WaveNet, being the core of Google Could Text-to-Speech, is a fully convolutional neural network, which takes digitized raw audio waveform as input, which then flows through these convolution layers and outputs a waveform sample. Though close to perfect in its intelligibility and naturalness, WaveNet is unacceptably slow (the team reported that it takes around 4 minutes to generate 1 second of audio).

Finally, the new wave of end-to-end training brought Google’s Tacotron model that learns to synthesize speech directly from (text, audio) pairs. It takes characters of the text as inputs, passes them through different neural network submodules, and generates the spectrogram of the audio.

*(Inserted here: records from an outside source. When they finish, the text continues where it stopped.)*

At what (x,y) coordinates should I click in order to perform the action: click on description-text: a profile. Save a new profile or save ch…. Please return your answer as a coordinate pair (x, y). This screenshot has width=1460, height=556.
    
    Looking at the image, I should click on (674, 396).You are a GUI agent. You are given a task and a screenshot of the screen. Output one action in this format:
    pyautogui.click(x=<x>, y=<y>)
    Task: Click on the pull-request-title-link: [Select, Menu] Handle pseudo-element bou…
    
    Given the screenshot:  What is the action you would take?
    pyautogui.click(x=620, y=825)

As we can see, the evolution of speech synthesis increasingly relies on machines in both determinations of the necessary features and processing them without the assistance of human-developed rules. This approach improves the overall quality of the audio produced and significantly simplifies the data collection and preprocessing process. However, each approach has its niche, and even less efficient concentrative systems may become the optimal choice depending on the business needs and resources.

Further Reading

King, Simon. “A beginners ’ guide to statistical parametric speech synthesis.” (2010).

Kuligowska, K, Kisielewicz, P. and Wlodarz, A. (2018) Speech synthesis systems: disadvantages and limitations, International Journal of Engineering & Technology**,** [S.l.], v. 7, n. 2.28, p. 234–239.

Pisoni, D. B. et al., “Perception of synthetic speech generated by rule,” in Proceedings of the IEEE, 1985, pp. 1665–1676.

Stevens, C. et al., “Online experimental methods to evaluate text-to-speech (TTS) synthesis: effects of voice gender and signal quality on intelligibility, naturalness and preference,” Computer Speech and Language, vol. 19, pp. 129–146, 2005.